**TASK DIRECTIONS**: For the listing that follows, give again exactly the lines from the one with "[spinbutton] (1379, 249)" to the one with "You are a GUI agent. The screenshot is 1066×2576.", including both.
────────────────────────────────────────
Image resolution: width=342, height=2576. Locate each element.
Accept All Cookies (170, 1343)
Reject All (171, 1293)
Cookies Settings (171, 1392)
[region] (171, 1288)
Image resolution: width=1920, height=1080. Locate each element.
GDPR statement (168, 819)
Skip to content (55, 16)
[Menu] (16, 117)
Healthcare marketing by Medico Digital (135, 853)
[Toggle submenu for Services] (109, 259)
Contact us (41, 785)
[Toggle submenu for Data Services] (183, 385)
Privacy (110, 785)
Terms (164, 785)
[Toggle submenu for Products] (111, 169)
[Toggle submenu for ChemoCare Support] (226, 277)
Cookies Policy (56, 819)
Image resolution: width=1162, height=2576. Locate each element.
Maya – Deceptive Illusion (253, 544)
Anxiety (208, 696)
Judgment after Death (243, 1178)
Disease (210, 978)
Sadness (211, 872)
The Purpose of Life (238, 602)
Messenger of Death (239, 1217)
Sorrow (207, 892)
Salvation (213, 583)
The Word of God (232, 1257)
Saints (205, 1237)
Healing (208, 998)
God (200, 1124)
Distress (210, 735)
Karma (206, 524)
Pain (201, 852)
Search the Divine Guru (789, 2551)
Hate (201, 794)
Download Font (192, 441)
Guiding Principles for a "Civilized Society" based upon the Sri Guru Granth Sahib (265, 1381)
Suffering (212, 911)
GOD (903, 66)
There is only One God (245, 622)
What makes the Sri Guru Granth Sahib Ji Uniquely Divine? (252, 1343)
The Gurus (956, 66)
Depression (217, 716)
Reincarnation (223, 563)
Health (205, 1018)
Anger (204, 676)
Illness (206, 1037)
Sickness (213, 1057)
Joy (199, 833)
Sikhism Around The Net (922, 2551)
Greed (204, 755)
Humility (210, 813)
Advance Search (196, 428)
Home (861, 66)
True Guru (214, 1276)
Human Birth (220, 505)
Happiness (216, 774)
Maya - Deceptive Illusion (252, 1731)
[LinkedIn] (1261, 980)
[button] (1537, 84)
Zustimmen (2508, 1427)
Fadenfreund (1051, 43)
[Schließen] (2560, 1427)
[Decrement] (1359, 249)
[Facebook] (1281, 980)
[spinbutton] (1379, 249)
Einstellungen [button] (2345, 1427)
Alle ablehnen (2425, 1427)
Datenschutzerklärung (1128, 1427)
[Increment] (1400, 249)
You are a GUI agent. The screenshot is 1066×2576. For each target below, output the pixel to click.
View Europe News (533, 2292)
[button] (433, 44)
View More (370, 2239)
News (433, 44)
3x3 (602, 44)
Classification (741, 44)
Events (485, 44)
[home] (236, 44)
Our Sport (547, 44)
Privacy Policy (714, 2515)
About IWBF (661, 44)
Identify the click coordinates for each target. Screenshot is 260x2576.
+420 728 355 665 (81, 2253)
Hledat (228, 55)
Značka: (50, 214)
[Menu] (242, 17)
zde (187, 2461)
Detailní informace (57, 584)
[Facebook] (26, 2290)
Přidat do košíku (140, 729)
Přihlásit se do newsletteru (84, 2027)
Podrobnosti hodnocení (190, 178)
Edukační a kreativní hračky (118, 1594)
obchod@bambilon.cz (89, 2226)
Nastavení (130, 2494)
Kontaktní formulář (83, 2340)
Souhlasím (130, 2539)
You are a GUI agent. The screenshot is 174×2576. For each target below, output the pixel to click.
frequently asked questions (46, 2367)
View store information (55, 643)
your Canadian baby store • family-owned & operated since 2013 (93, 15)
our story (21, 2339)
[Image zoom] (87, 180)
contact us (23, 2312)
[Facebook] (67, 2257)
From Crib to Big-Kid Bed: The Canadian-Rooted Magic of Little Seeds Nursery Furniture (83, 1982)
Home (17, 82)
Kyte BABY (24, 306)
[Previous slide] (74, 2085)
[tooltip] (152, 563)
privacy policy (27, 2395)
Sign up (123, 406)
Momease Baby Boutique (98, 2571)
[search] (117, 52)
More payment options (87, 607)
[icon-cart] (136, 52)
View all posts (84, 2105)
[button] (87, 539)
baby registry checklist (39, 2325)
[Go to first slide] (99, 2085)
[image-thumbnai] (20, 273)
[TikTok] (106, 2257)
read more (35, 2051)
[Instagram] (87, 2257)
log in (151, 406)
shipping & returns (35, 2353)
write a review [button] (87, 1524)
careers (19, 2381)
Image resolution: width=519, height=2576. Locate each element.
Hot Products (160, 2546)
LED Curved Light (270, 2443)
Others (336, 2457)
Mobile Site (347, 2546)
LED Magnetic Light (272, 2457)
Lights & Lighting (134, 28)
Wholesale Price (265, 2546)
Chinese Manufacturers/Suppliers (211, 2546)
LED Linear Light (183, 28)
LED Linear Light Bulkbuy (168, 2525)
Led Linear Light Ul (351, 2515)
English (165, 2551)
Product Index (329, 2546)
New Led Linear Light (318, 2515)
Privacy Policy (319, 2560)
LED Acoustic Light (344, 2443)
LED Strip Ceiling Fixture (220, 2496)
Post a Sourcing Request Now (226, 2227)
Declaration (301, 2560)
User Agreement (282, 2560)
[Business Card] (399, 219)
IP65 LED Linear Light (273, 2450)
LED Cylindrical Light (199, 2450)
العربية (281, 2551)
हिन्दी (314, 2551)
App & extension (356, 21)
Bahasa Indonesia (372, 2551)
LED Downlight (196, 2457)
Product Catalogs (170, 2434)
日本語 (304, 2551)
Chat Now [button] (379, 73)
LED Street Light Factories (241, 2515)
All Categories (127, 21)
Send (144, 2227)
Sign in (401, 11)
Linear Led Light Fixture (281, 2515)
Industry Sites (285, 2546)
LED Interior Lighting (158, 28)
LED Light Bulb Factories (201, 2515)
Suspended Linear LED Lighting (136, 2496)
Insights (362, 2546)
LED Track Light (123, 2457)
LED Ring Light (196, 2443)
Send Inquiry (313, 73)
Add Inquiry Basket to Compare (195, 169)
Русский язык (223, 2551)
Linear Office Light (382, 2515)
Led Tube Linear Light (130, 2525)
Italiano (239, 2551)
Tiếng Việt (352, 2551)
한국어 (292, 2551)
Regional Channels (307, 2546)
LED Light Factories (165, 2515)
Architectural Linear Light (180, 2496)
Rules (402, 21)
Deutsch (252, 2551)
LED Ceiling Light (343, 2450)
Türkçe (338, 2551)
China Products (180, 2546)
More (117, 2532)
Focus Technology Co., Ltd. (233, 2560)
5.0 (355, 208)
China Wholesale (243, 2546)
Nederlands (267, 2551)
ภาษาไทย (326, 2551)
────────────────────────────────────────
**TASK OUTPUT**:
[spinbutton] (1379, 249)
Einstellungen [button] (2345, 1427)
Alle ablehnen (2425, 1427)
Datenschutzerklärung (1128, 1427)
[Increment] (1400, 249)
You are a GUI agent. The screenshot is 1066×2576. For each target below, output the pixel to click.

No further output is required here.